◆ **EXERCISE GOAL**
In the notes on Apache memory use below, what advantage does the worker module have over prefork in how threads use memory?

◆ **TEXT**
-*-*-
VSZ includes RSS... Virtual memory usage of entire process = VmLib + VmExe + VmData + VmStk
RSS is real memory (resident set) size of the process in pages in 1KB units
Thus VSZ for apache2 = 231,808 KB x 2 = 500KB...
Dynamically loaded modules: code is loaded when the module is required
Static mode comes at a price - the more modules, the more memory you use. Thus, a forked multi-processing module can have a significant effect on the machine's memory requirements.
MPM WORKER versus PREFORK
Multi-Processing Module with PHP... http://brian.moonspot.net/2008/02/13/apache-worker-and-php/
each apache/php process allocates it's own memory, at ~15MB per process x 50 = 750MB RAM
Having a prefork Apache/PHP process that has 15MB of RAM allocated serve a 10k jpeg image or some CSS file is a waste of resources.
each worker process can have 5 child processes with 10 threads BUT they can reuse memory from other threads in the same process
YOU cannot use radical php extensions ...
ADDING PHP TO CENTOS 5 APACHE 2.2 (HTTPD)
yum search php apt-cache search php
Please follow the best practice of only installing what you need.
If you want to learn/practice with php you'd be better off not using a "production" web server.
Additionally only install the PHP modules you need - installing unnecessary software introduces more places for there to be a backdoor or security hole.
-*-*-
◆ **DATASET EXTRACT**

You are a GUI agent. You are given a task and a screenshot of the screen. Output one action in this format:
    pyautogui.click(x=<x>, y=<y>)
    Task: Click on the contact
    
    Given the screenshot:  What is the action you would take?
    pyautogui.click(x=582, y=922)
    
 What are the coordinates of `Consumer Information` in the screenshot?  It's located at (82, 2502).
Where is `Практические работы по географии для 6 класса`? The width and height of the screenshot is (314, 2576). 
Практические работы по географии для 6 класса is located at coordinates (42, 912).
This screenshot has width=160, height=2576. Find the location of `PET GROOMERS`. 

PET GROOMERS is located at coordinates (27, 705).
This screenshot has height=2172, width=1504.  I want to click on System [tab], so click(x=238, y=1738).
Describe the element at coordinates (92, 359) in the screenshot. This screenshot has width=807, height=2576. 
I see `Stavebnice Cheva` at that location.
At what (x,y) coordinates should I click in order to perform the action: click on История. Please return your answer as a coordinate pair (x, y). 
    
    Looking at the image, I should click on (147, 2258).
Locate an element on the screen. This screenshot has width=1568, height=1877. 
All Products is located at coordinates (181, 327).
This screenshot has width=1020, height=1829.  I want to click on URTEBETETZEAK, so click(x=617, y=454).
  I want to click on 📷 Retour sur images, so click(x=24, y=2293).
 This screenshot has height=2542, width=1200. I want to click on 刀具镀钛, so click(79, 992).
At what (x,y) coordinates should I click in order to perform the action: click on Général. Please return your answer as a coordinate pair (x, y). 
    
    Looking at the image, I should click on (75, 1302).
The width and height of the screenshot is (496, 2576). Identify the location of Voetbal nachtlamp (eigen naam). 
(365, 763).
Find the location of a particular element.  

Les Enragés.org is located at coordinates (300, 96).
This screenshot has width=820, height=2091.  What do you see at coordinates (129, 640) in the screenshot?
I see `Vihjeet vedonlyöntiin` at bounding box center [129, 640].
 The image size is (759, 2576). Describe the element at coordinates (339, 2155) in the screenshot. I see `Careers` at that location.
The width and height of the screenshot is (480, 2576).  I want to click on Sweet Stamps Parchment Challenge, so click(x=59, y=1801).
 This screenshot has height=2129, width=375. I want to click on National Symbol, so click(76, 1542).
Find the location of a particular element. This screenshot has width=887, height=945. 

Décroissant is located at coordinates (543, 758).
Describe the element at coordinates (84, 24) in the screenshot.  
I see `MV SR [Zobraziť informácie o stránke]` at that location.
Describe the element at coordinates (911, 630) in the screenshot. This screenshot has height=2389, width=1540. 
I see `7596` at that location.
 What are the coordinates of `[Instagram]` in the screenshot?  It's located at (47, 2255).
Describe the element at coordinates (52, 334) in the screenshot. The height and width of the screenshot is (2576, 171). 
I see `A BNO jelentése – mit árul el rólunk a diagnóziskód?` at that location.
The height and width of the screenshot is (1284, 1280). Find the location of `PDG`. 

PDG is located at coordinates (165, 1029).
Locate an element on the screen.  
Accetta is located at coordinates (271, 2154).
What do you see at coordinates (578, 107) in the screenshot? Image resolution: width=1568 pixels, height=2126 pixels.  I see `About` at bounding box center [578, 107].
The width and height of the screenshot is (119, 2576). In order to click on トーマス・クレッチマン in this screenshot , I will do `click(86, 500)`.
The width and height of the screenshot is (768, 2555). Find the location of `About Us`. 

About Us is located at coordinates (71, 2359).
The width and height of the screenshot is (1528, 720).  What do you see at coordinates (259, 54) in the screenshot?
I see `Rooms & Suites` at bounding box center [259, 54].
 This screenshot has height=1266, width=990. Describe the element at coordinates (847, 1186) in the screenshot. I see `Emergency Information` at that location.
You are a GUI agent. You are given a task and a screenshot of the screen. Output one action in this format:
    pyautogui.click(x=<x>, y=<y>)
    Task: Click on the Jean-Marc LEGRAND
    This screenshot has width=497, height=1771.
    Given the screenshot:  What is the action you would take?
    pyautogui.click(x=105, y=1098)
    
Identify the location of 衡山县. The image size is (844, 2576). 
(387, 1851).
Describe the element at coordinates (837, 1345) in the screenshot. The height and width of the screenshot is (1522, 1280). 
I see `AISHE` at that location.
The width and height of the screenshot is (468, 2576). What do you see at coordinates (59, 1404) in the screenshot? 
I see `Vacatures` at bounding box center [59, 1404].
-*-*-
◆ **WRITTEN ANSWER**
Threads in the same worker process can reuse memory from other threads in that process.